Saturday, August 21, 2010

Did the WHO "Cry Wolf" Over Swine Flu?


The World Health Organization (WHO) is fast becoming one of the more controversial international organizations within the UN family, with a number of allegations (or, depending on your viewpoint, commendations) that it has developed a penchant for operating ultra vires, or beyond its mandate. The most striking (but by no means the only) example of this was in relation to the SARS crisis, where the WHO took certain steps to control the disease - such as the issuance of travel advisory warnings in relation to affected States - which had a significant impact on the economies of the States in question, but for which the Organization had no explicit mandate.

While the WHO actions with regard to SARS was not without its critics, it has been largely viewed as a good example of a global administrative body asserting its independence and acting rapidly to avert a global crisis. That, however, may be changing: following the prominent role played by the WHO in the swine flu scare, and the low levels of infection that have since been observed, the behaviour - and processes - of the Organization in this and other putative health crises is being revisited. (See here for the Daily Mash's inimitable take on WHO and the swine flu pandemic).

Via the Guardian, we learn that a draft report being prepared for the Parliamentary Assembly of the Council of Europe (PACE), by UK Labour MP Paul Flynn, is very critical of the WHO's handling of the swine flu outbreak, effectively accusing the Organization of 'crying wolf' over the issue, and thus risking public confidence in future cases:

In the United Kingdom, the Department of Health initially announced that around 65,000 deaths were to be expected. In the meantime, by the start of 2010, this estimate was downgraded to only 1,000 fatalities. By January 2010, fewer than 5,000 persons had been registered as having caught the disease and about 360 deaths had been noted...

Work instructions.
(1) Repeat word for word everything in the swine flu post from "In the United" down to "had been noted...".
(2) Carry on the swine flu post from the point where it stops.
The data that come next are drawn from a separate source.

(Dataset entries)

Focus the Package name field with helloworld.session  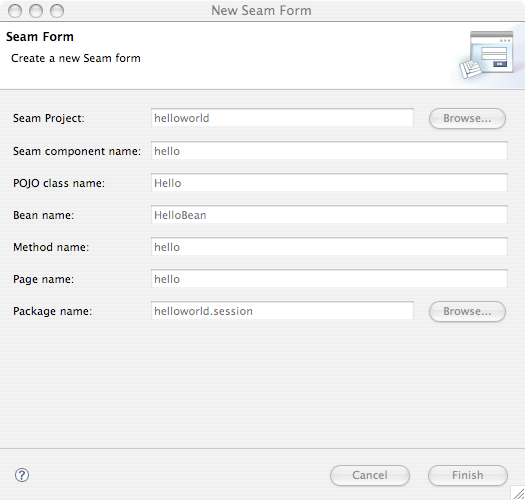282,311
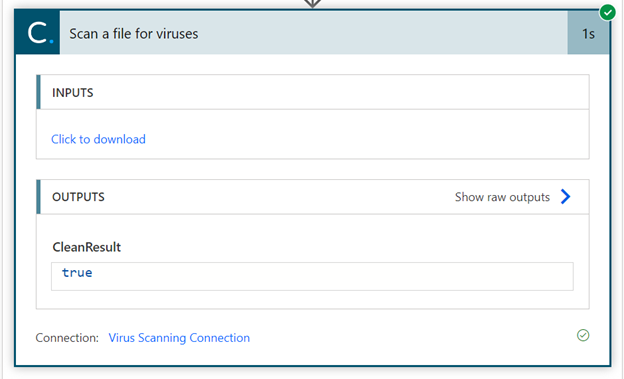Click the Connection label text
The height and width of the screenshot is (379, 624).
(67, 338)
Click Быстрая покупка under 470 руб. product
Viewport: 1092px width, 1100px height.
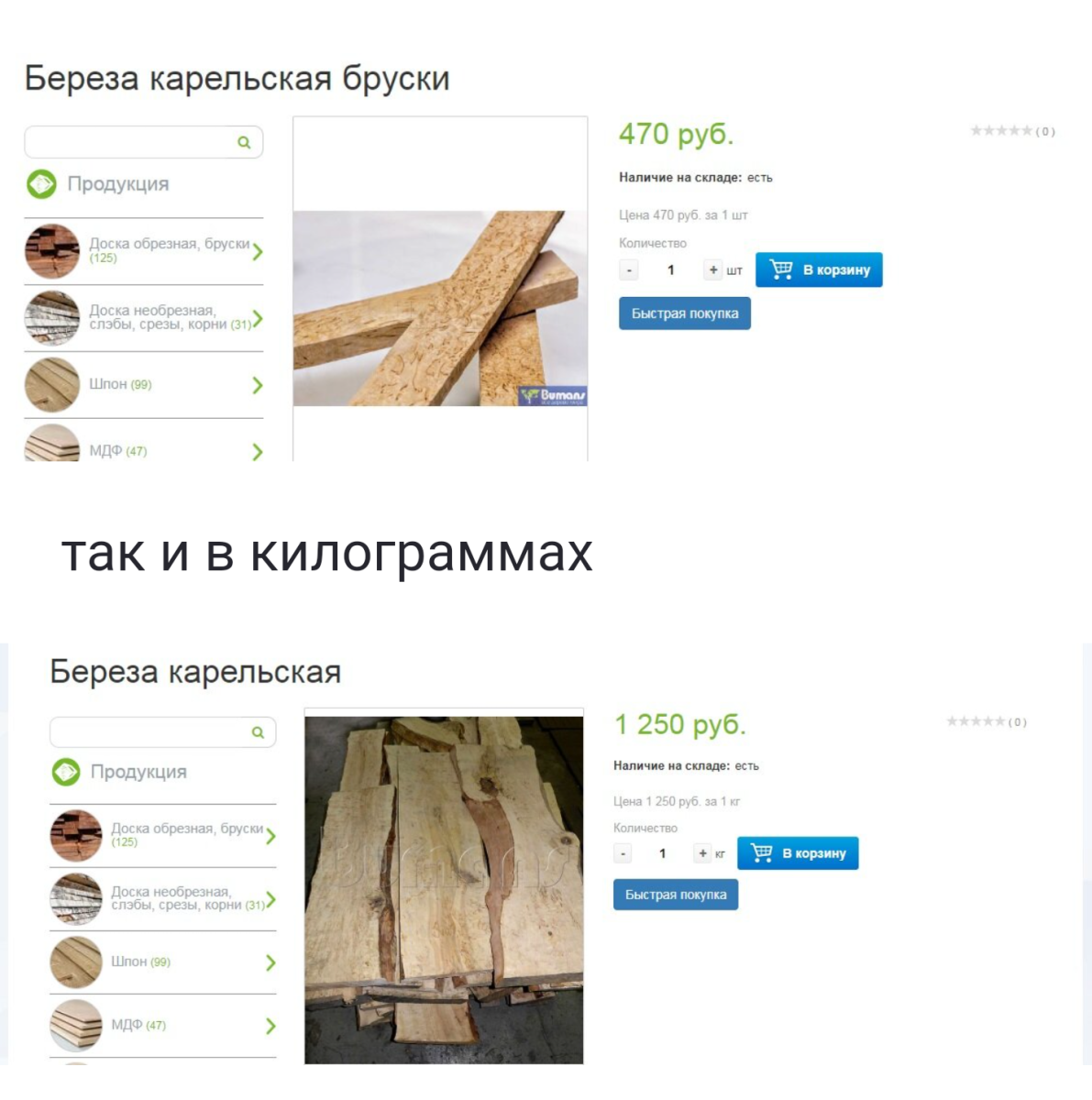[685, 314]
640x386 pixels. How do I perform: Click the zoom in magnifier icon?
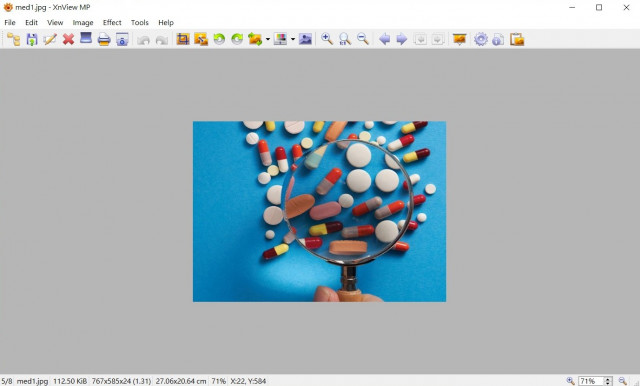pos(327,39)
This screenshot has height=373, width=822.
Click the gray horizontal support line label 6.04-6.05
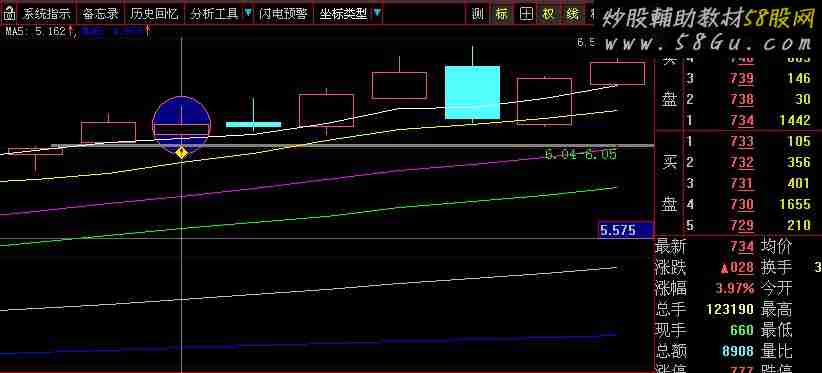point(580,154)
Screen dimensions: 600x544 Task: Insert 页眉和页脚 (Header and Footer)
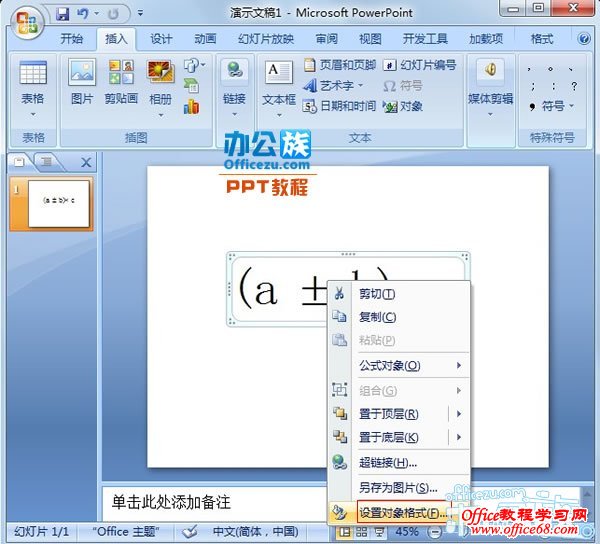tap(340, 65)
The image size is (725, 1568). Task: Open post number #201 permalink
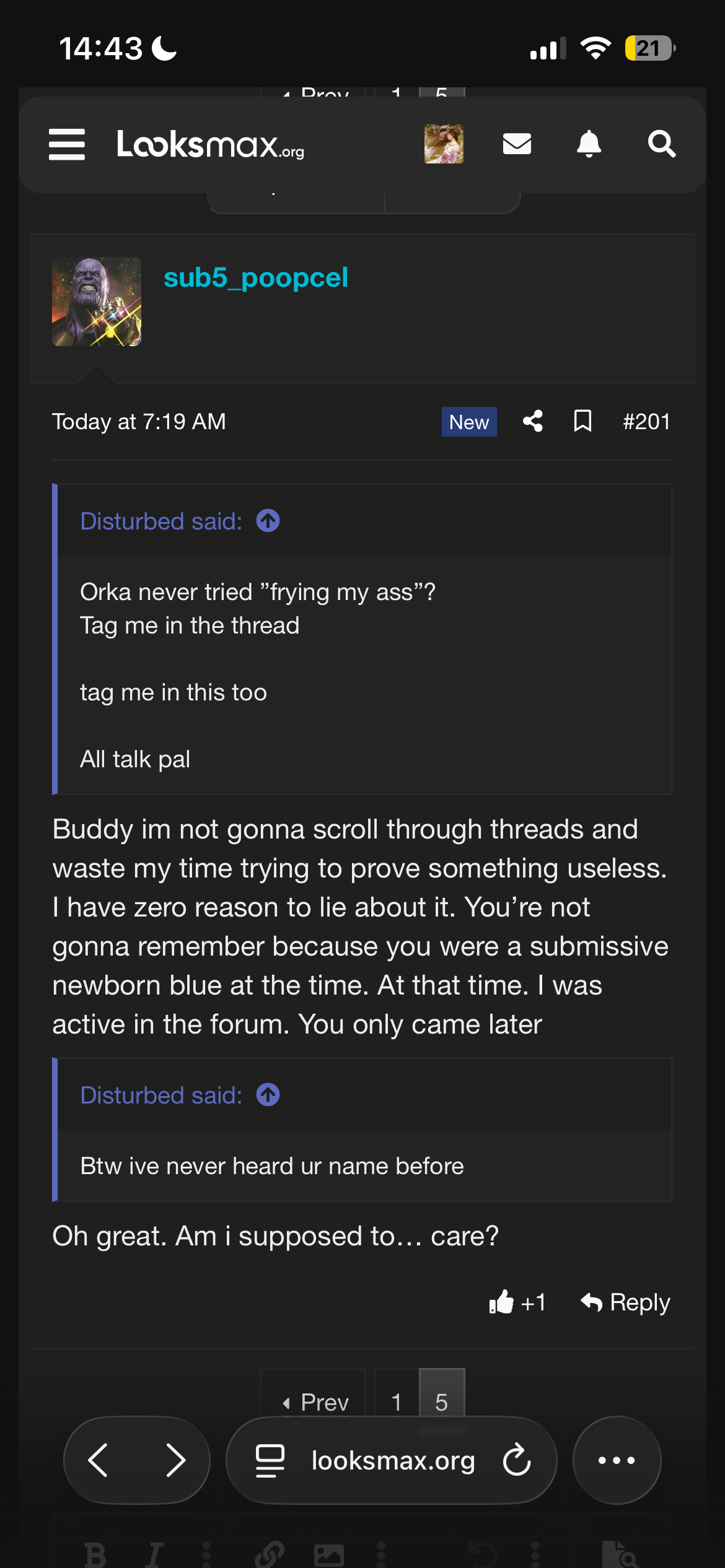coord(646,422)
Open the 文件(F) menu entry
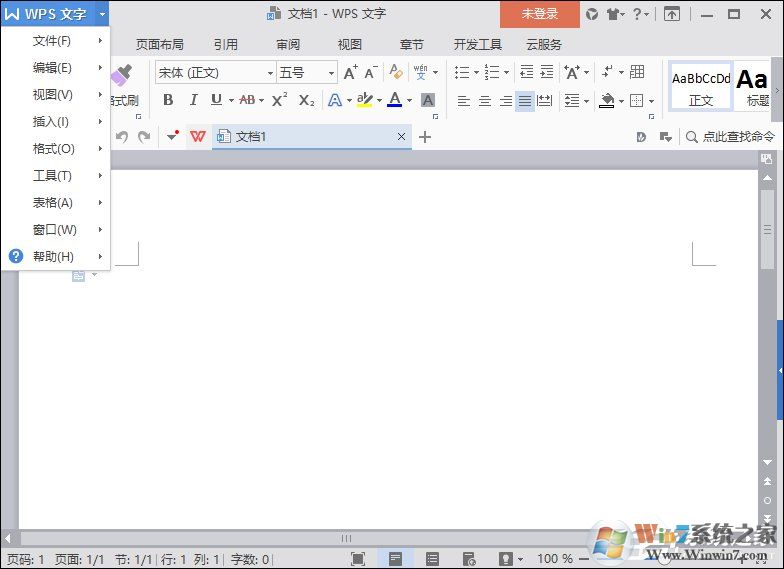 (x=52, y=41)

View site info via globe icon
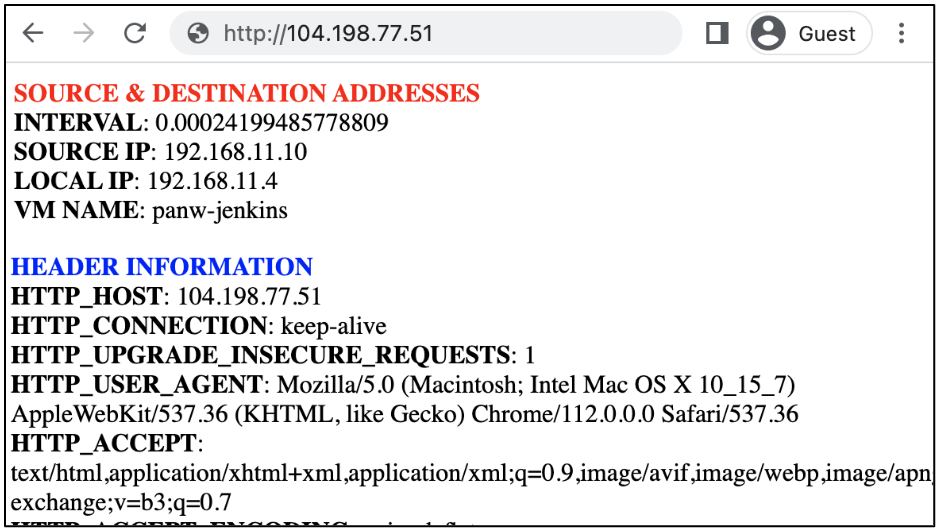click(x=199, y=34)
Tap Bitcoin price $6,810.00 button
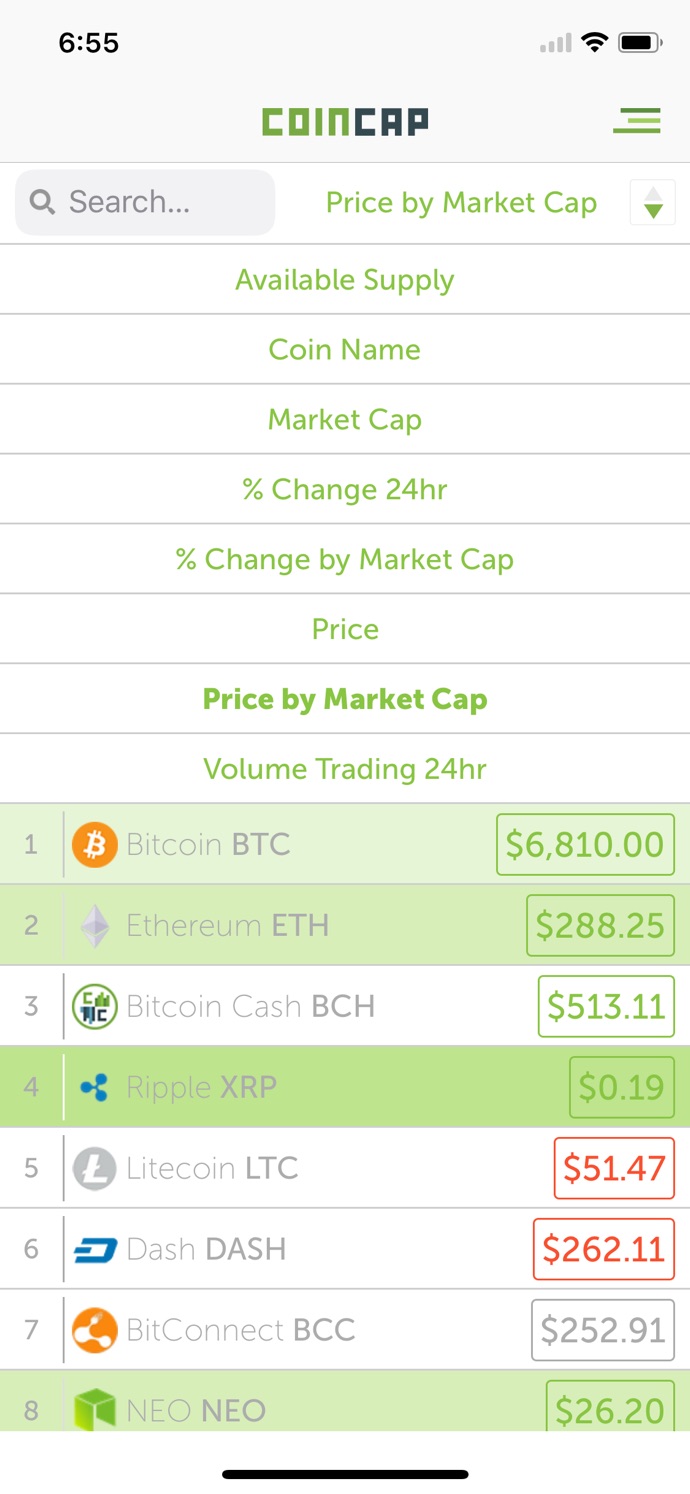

Answers by item number.
(1)
In the United Kingdom, the Department of Health initially announced that around 65,000 deaths were to be expected. In the meantime, by the start of 2010, this estimate was downgraded to only 1,000 fatalities. By January 2010, fewer than 5,000 persons had been registered as having caught the disease and about 360 deaths had been noted...

(2)
This decline in confidence could be risky in the future... When the next pandemic arises many persons may not give full credibility to recommendations put forward by WHO and other bodies. They may refuse to be vaccinated and may put their own health and lives at risk.

Interestingly, at a public hearing of PACE's Committee on Social, Health and Family Affairs, Flynn has expanded his comments to previous actions taken by the WHO:

The world has been frightened by a serious of health scares – SARS, Avian 'Flu and now Swine 'Flu. We now know, in hindsight, that the fears that were aroused do not appear to be justified. So we want to know how decisions on pandemics are taken – are they taken on the best scientific, epidemiological evidence, or are they influenced by other interests? That is the basis of this complaint. With H1N1, did the WHO, once again, frighten the world without any substantial evidence?

It is, of course, this focus on decision-making procedures that is of most interest to us from a GAL perspective; as the Guardian article notes,

Flynn's draft accuses the WHO of a lack of transparency. Some members of its advisory groups are flu experts who have also received funding, especially for research projects, from pharmaceutical companies making drugs and vaccines against flu.


This ties in to claims that are being made in other fields, most notably that of climate change and the recent travails of the IPCC (on which more soon): given that the production of scientific knowledge is now such a crucial part of global governance in a number of very high-profile fields, are we to see the traditional models of academic scientific accountability (most notably peer review) make way for more robust provisions modelled on - indeed, representing a discrete branch of - administrative law?